Just a brilliantly blunt but needed reminder that sometimes, when children aren’t paying attention to what you want them to, that isn’t ADD – just kids being kids normal, healthy kids.
(Though yes, please ignore the fact that the reminder is coming from one of those crappy commodified “personal tutoring and learning centers.” It’s still good advice.)
Nov 06, 2009 :: Tagged under: adhd, attention, sociology of children :: #
John Gruber recently mentioned how he fell in love with this piece from Paul Graham; after reading it, I feel exactly the same way.
I find one meeting can sometimes affect a whole day. A meeting commonly blows at least half a day, by breaking up a morning or afternoon. But in addition there’s sometimes a cascading effect. If I know the afternoon is going to be broken up, I’m slightly less likely to start something ambitious in the morning. I know this may sound oversensitive, but if you’re a maker, think of your own case. Don’t your spirits rise at the thought of having an entire day free to work, with no appointments at all? Well, that means your spirits are correspondingly depressed when you don’t. And ambitious projects are by definition close to the limits of your capacity. A small decrease in morale is enough to kill them off.
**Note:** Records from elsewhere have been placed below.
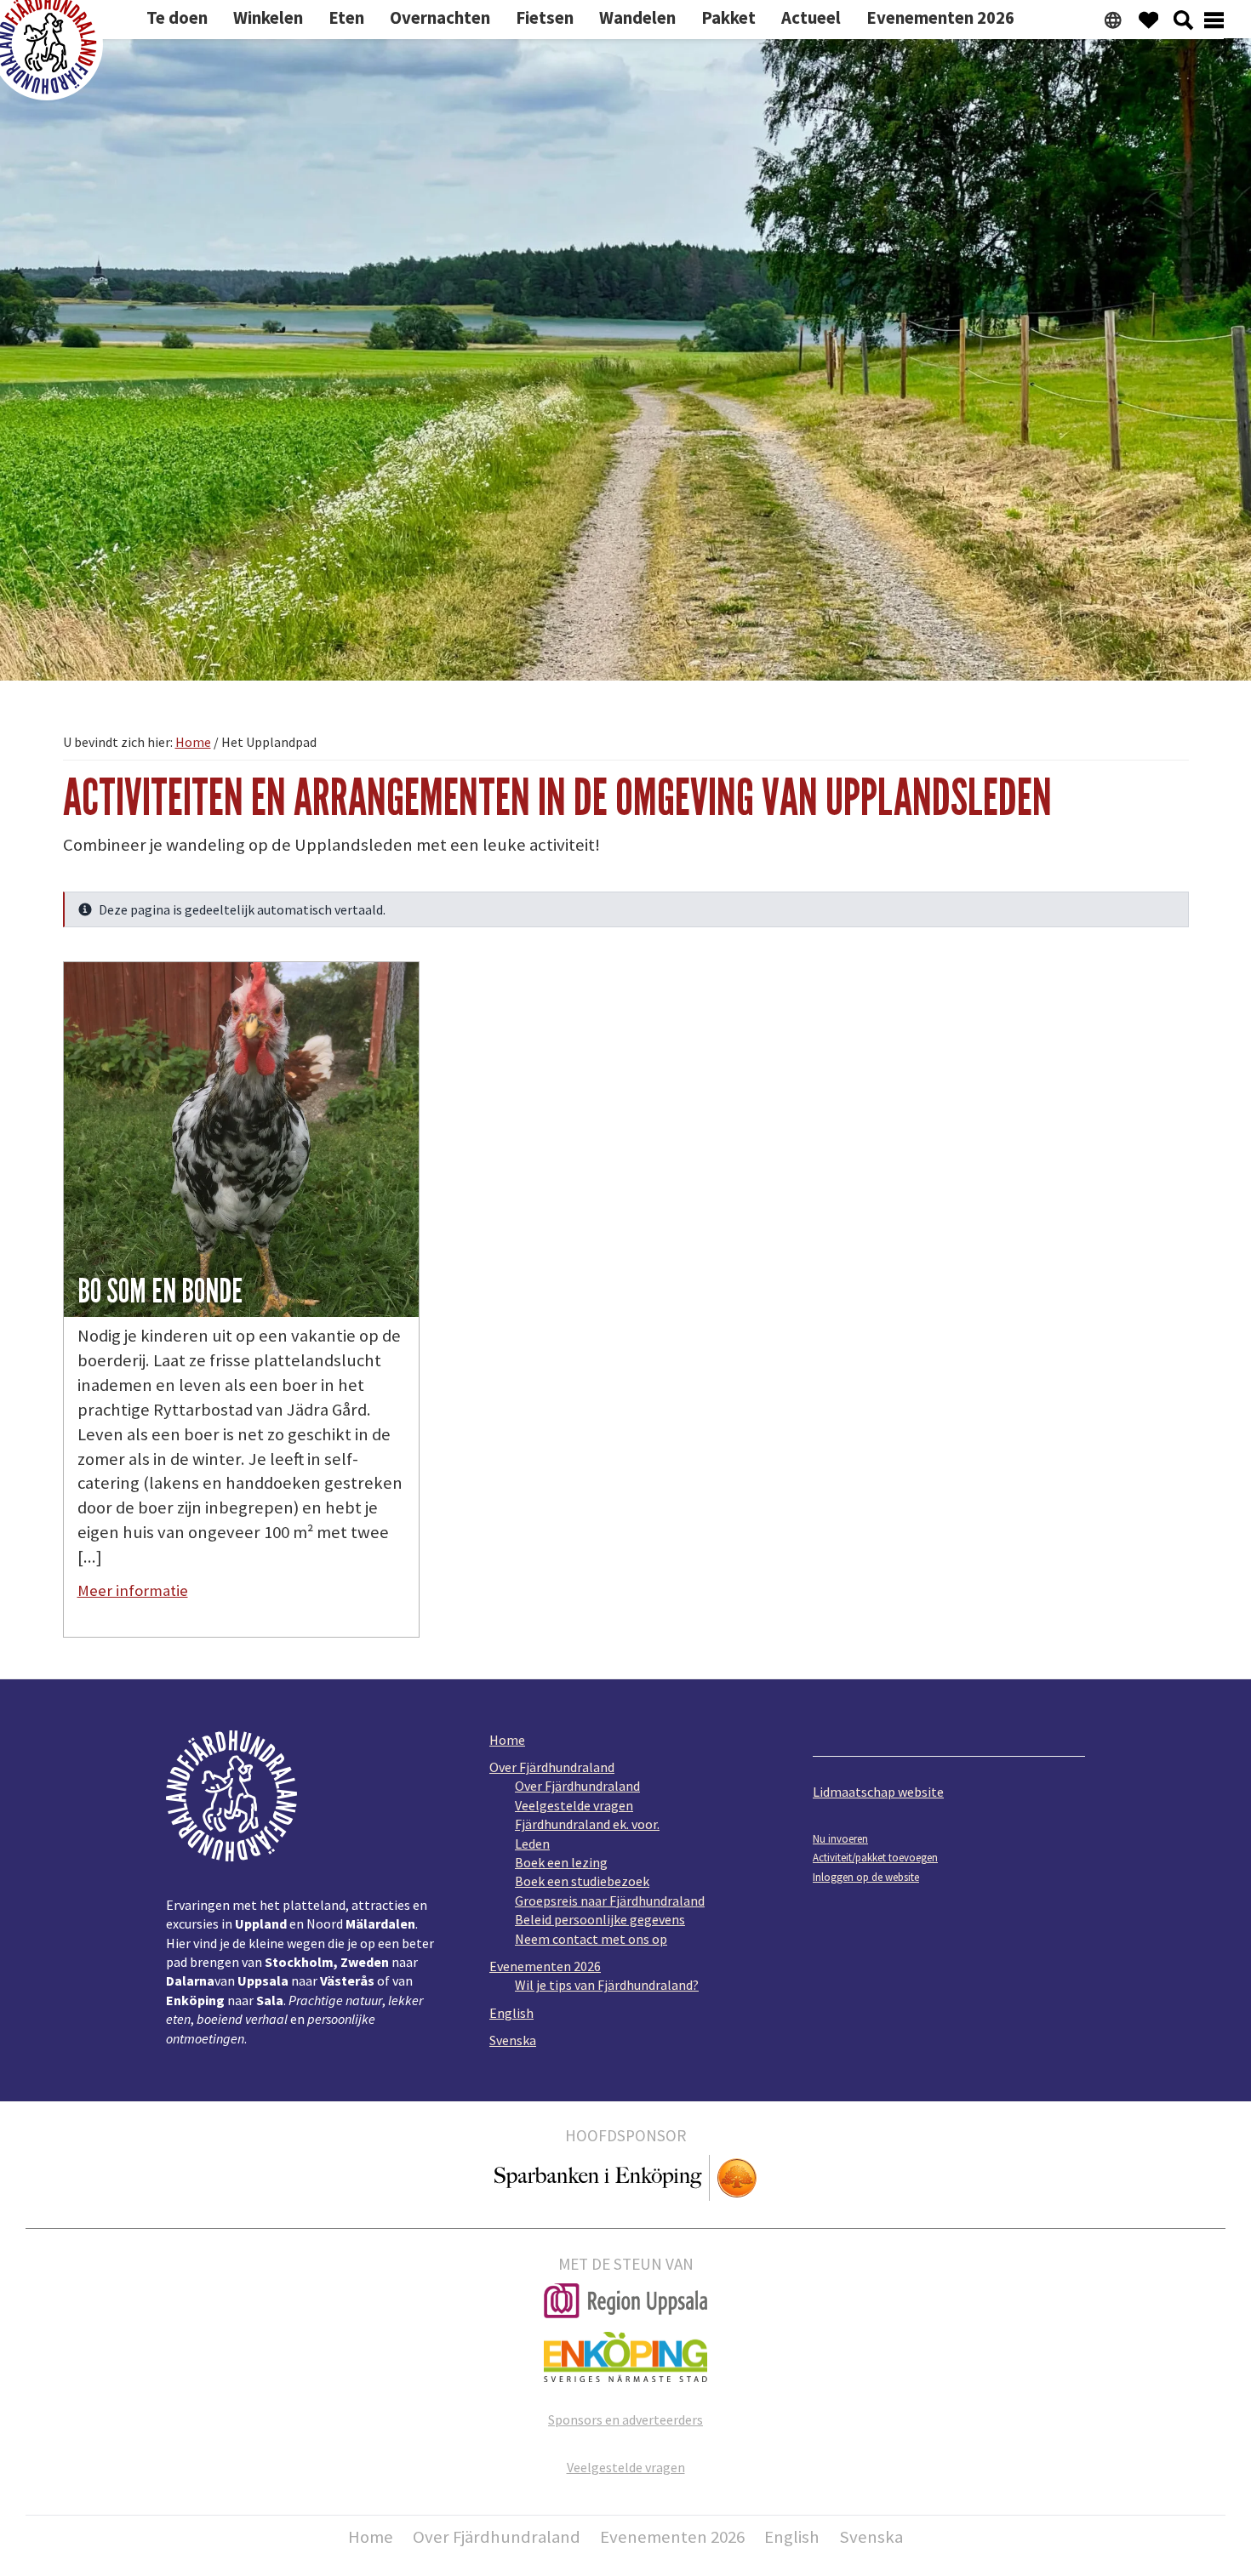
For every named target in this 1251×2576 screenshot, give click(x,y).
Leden (532, 1843)
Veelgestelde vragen (574, 1805)
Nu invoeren (840, 1838)
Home (507, 1739)
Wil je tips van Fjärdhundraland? (607, 1984)
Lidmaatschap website (878, 1791)
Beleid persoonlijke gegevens (600, 1919)
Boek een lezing (561, 1862)
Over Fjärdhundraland (551, 1766)
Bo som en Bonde (160, 1291)
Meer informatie (132, 1590)
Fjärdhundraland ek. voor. (587, 1823)
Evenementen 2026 (545, 1966)
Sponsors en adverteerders (625, 2419)
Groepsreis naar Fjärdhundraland (610, 1900)
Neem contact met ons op (591, 1938)
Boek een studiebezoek (582, 1880)
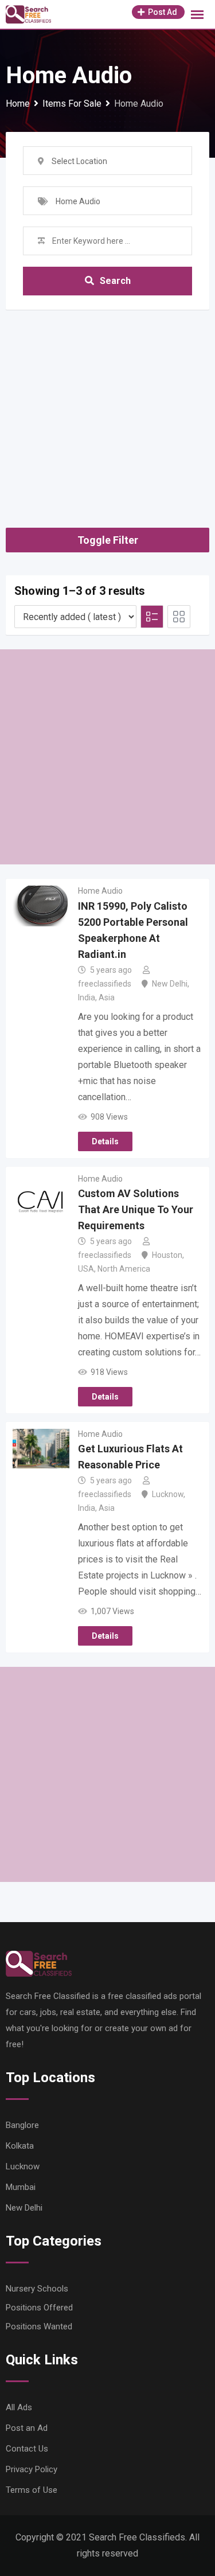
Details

I know my day is just shot when I have to run errands or make it to meetings in the middle of the day. Similarly, going to school classes does the same thing; by the time I get out around noon, I’ve lost all creative motivation and essentially waste the rest of the afternoon.
(Via Daring Fireball.)
Jul 29, 2009 :: Tagged under: attention, business, creativity :: #
Recent pediatric studies are suggesting new reasons for why a kid might have trouble in school:
A study in last month’s Pediatrics shows that the greater a child’s attention problems at age 6, the more likely that child will perform poorly on tests of math and reading in the last few years of high school. Contrary to some of their own expectations, researchers found no connection between achievement and behavioral problems, whether they were aggressive actions (such as children pushing classmates or lashing out at the teacher) or issues like depression or withdrawal.
And… I never read the rest. Maybe you can tell me what it says.
(But how’s this for a postscript: It’s really good that at least science – if only education would get there too – is getting away from the ridiculously regimental and outdated behaviorist concepts and frameworks that have driven most of our collective policy and work with young children.)
(Another postscript: If you’re at all interested in childhood ADHD, there’s some good stuff in here. Julie Schweitzer, a co-author of the aforementioned study, points to mounting evidence from the field of neuroscience that suggests “that ADHD has its roots in a person’s physiology” – and while she doesn’t come out and say it, her remarks do subtly lend credence in my mind to the “Hunter vs. Farmer” theory of the causes of ADHD, which posits that some people are genetically predisposed with ADHD-like symptoms, to help them better thrive off short, periodic episodes of excitement and action. While those with ADHD appear to lack focus generally, often they also have the ability to hyperfocus on particular tasks or objects when they’re uniquely engaged in them. Speaking personally as one with ADHD, I experience “hyperfocus” quite a fair bit.)
(The last post-script, I promise: The “Tools of the Mind” method mentioned in the article is, indeed, pretty fascinating. I can see a lot of future educational potential to it.)
Jul 21, 2009 :: Tagged under: adhd, attention, education, learning, science :: #
Oh good – there’s hope for me yet. From DISCOVER Magazine:
Everybody knows what it is like for our minds to wander, and yet, for a long time psychologists shied away from examining the experience. It seemed too elusive and subjective to study scientifically. Only in the past decade have they even measured just how common mind wandering is. The answer is very.
Some of the most striking evidence comes from Jonathan Schooler, a psychologist at the University of California at Santa Barbara who is one of the leading researchers on mind wandering. In 2005 he and his colleagues told a group of undergraduates to read the opening chapters of War and Peace on a computer monitor and then to tap a key whenever they realized they were not thinking about what they were reading. On average, the students reported that their minds wandered 5.4 times in a 45-minute session. Other researchers have gotten similar results with simpler tasks, such as pronouncing words or pressing a button in response to seeing particular letters and numbers. Depending on the experiment, people spend up to half their time not thinking about the task at hand—even when they’ve been told explicitly to pay attention.
5.4 times in a 45-minute session? My brain wanders that many times in a 1-minute session.
But the gist of the research – in case you didn’t have the attention span to read the whole article – is that our minds wandering in and out when we’re not aware isn’t a bad thing. In fact, it’s a way our brains actively process more distant, long-term goals and problems, and think more deeply about “the big picture” of things. Different “networks” of the brain are exercised when we unintentionally zone out, shifting our focus from more immediate, situational and task-oriented thinking to the long-term thinking that often yields the best discoveries and solutions.
Of course, the researchers say a balance must be struck – zoning out permanently is a bad thing. (Alas.) But finally, we have some scientific proof standing up on the side of daydreamers everywhere!